Task inputs Start Marker

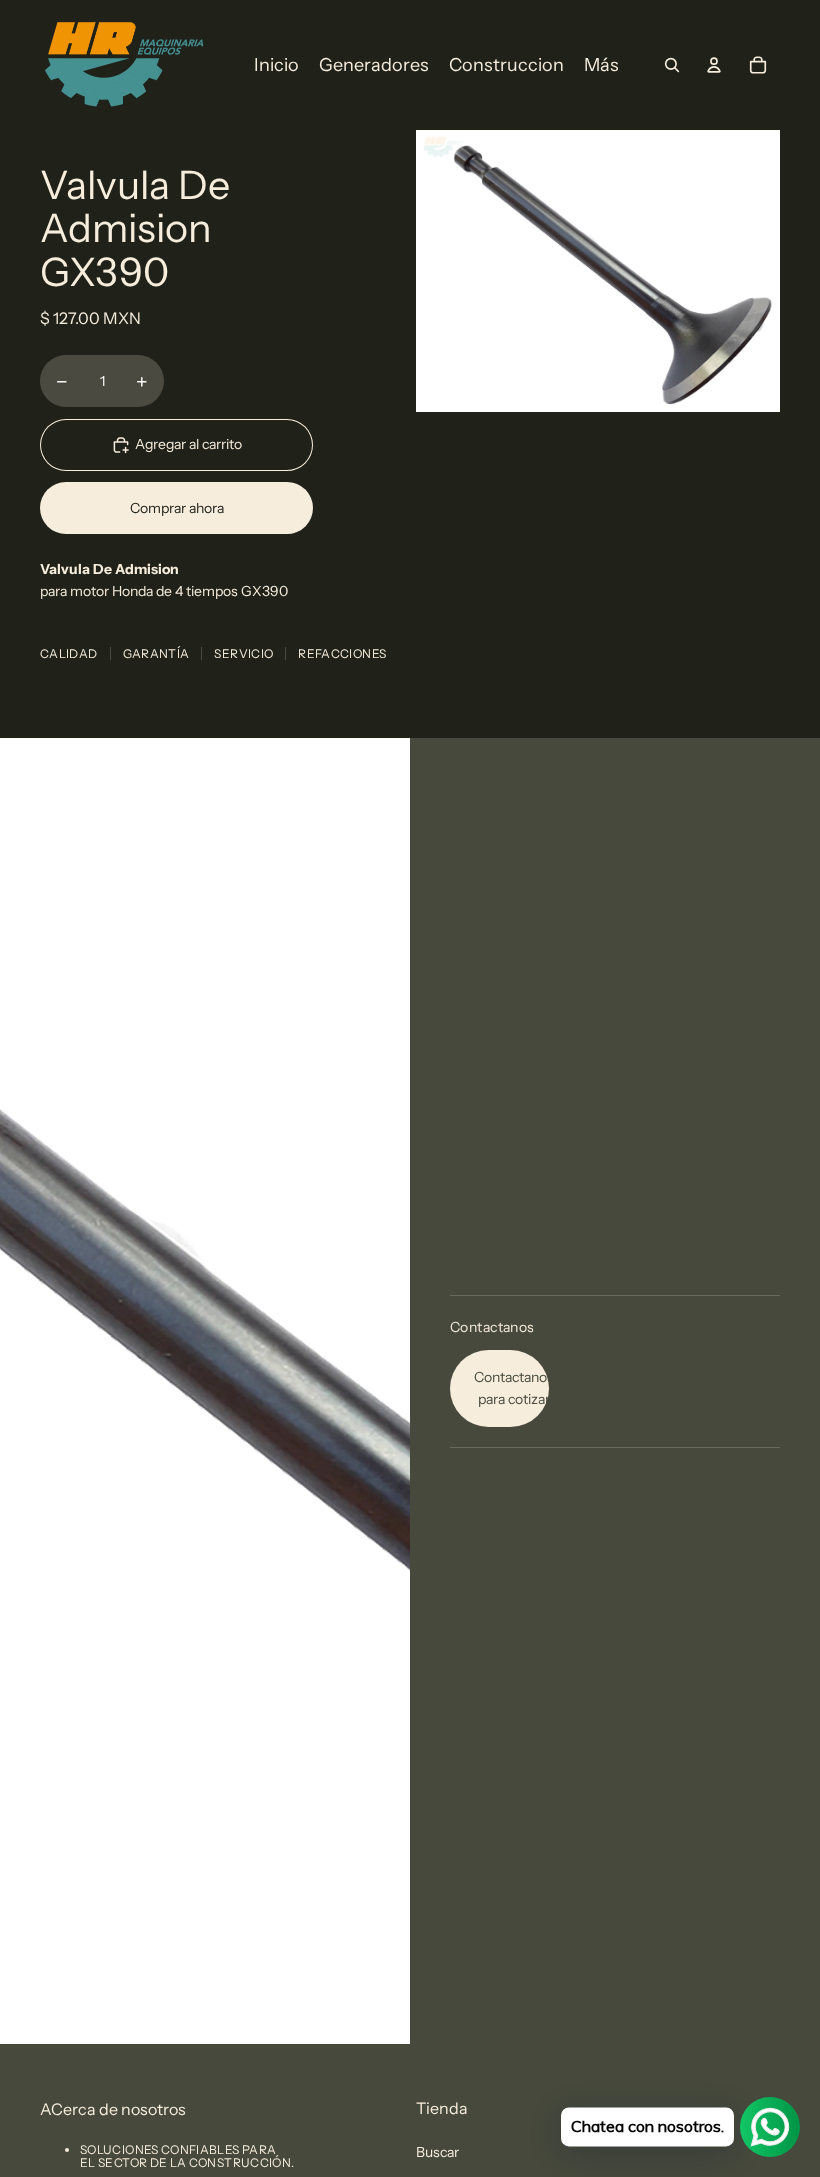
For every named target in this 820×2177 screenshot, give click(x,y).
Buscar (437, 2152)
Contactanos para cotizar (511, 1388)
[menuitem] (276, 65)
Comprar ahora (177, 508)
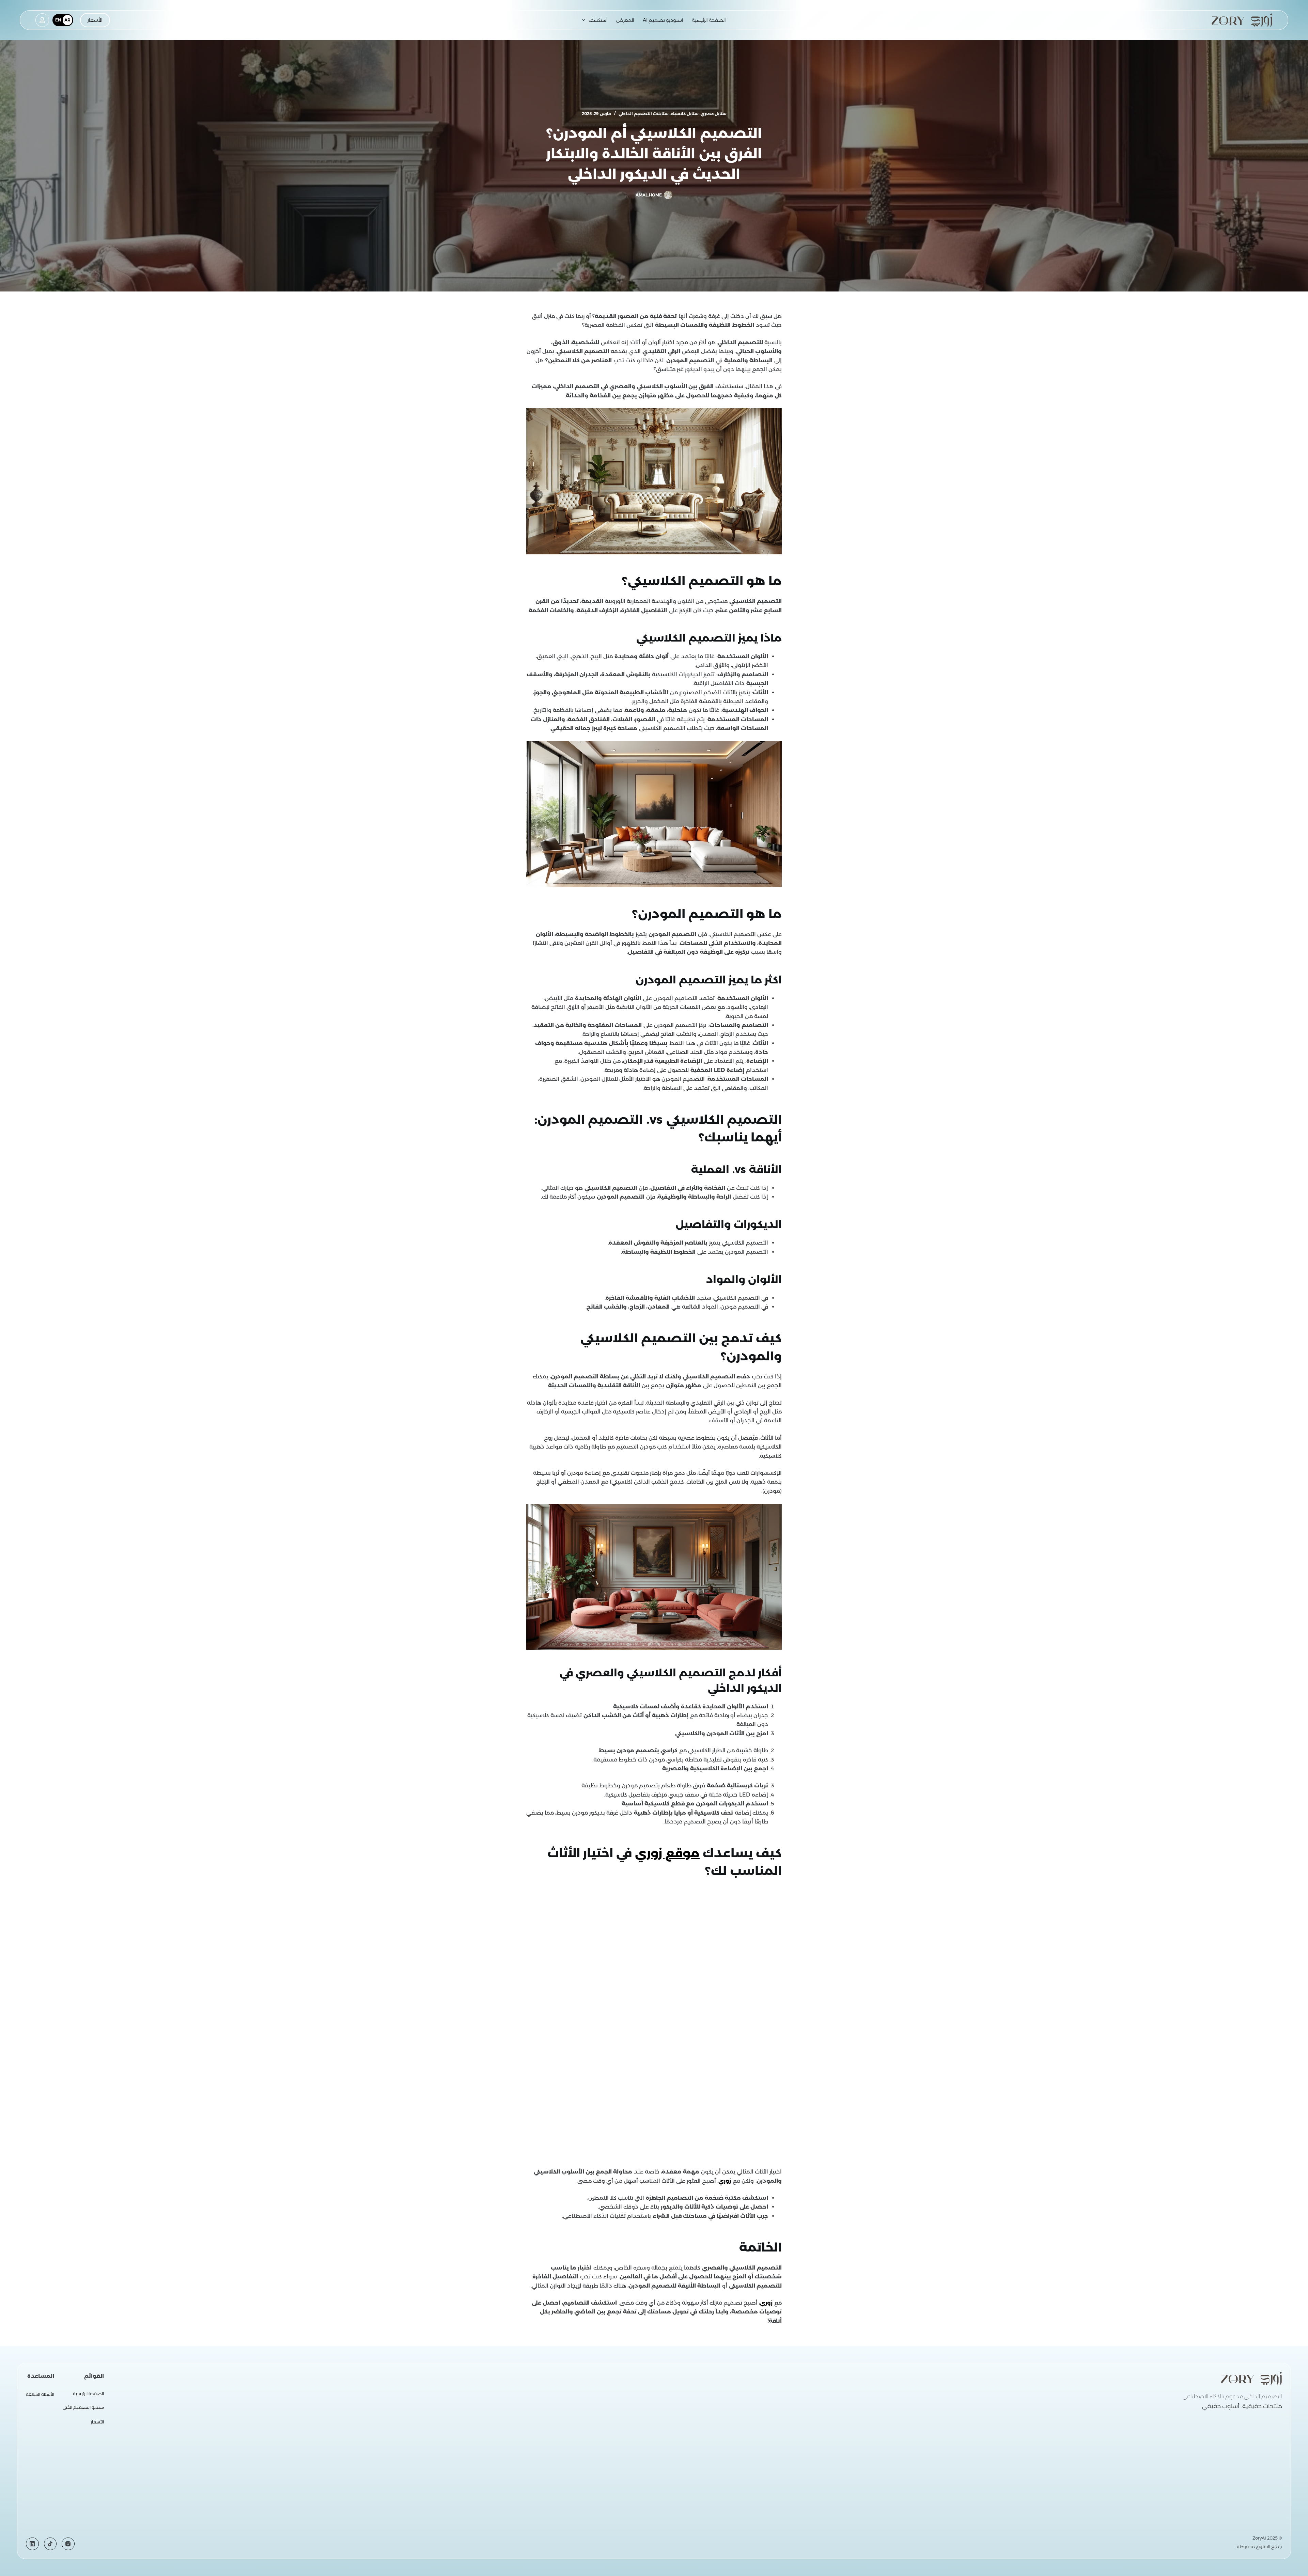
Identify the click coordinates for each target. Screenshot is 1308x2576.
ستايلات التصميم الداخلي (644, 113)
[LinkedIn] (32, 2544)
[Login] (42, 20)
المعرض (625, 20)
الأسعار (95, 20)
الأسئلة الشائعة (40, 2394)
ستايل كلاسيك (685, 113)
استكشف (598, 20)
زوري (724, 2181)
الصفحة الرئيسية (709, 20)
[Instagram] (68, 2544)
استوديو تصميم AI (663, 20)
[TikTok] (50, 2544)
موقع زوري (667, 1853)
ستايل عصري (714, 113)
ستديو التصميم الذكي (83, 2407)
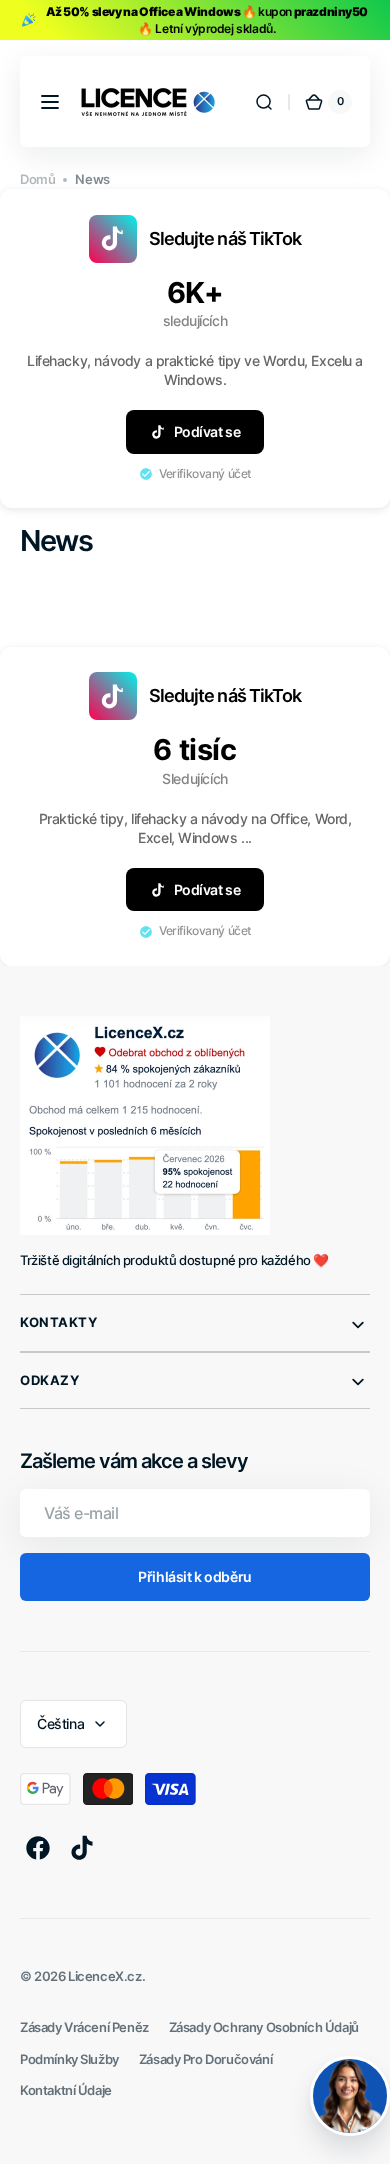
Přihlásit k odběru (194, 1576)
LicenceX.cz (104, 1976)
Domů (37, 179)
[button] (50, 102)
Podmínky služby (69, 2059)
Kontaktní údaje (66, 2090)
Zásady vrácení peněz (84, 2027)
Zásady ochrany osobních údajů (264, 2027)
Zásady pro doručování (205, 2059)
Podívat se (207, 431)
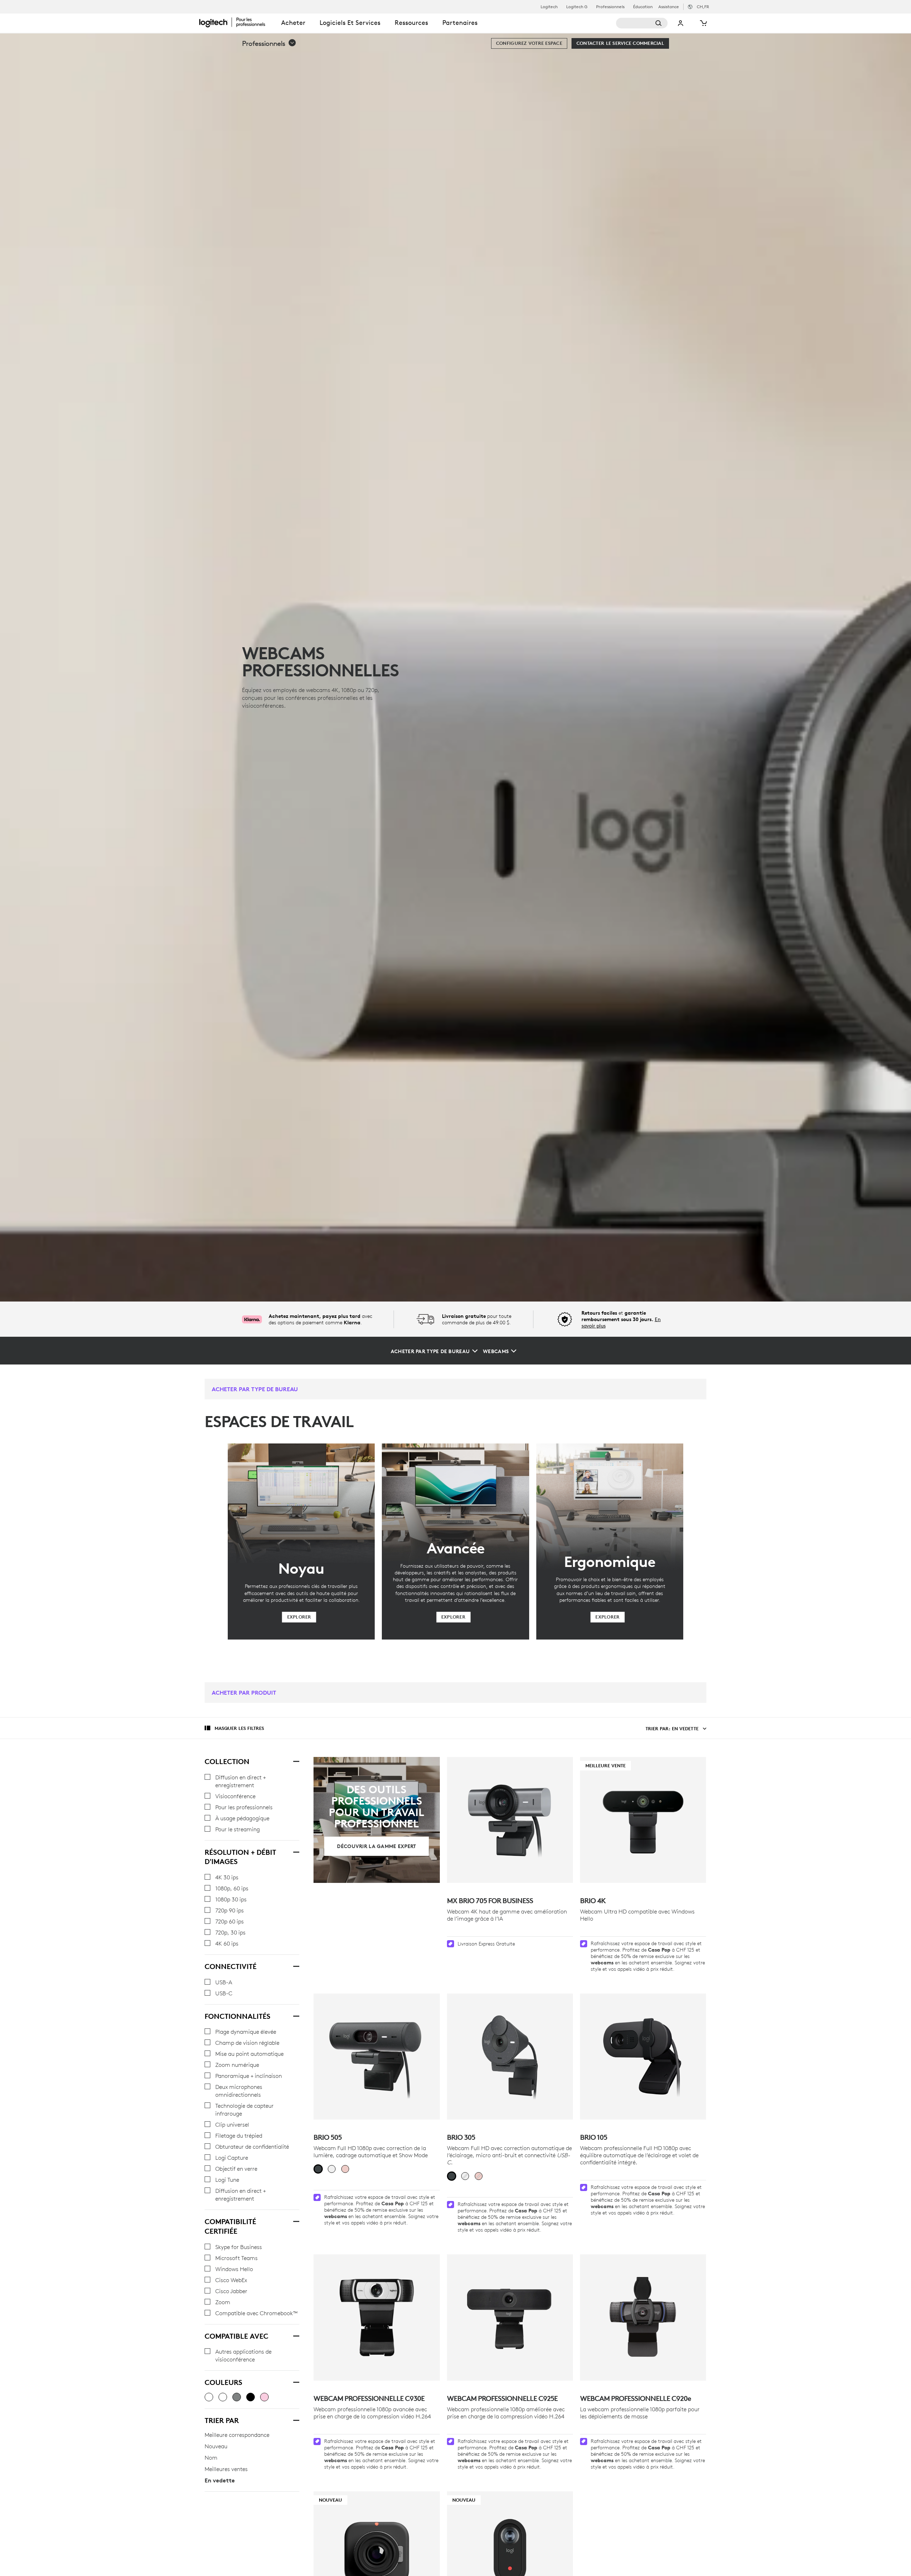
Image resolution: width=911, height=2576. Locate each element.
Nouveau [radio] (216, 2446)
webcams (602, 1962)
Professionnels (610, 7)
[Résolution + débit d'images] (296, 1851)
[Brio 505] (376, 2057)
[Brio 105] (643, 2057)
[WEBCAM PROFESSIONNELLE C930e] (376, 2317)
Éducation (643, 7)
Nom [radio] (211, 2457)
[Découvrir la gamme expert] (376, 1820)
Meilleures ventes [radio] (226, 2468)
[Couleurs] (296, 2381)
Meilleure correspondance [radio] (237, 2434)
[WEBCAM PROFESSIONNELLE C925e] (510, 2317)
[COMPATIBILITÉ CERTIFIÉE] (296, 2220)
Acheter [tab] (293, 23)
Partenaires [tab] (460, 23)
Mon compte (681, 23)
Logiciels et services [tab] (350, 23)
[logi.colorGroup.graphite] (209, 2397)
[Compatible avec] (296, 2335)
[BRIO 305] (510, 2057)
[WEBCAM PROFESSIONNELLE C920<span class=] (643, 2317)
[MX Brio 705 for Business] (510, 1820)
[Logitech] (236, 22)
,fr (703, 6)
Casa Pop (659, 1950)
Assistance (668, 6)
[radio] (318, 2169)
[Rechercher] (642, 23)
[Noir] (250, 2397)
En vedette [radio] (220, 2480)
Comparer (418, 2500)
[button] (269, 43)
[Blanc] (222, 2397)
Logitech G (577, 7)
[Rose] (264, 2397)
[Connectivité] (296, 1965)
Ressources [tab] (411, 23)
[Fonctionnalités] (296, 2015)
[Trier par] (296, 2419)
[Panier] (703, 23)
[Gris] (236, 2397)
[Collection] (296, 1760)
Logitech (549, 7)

Task inputs End Marker

Problem to work on: Set down, exactly as they appear above, all lines from the one that has "Partenaires [tab] (460, 23)" down to the one that has "[WEBCAM PROFESSIONNELLE C920<span", including those two and no others.

Task response:
Partenaires [tab] (460, 23)
Mon compte (681, 23)
Logiciels et services [tab] (350, 23)
[logi.colorGroup.graphite] (209, 2397)
[Compatible avec] (296, 2335)
[BRIO 305] (510, 2057)
[WEBCAM PROFESSIONNELLE C920<span class=] (643, 2317)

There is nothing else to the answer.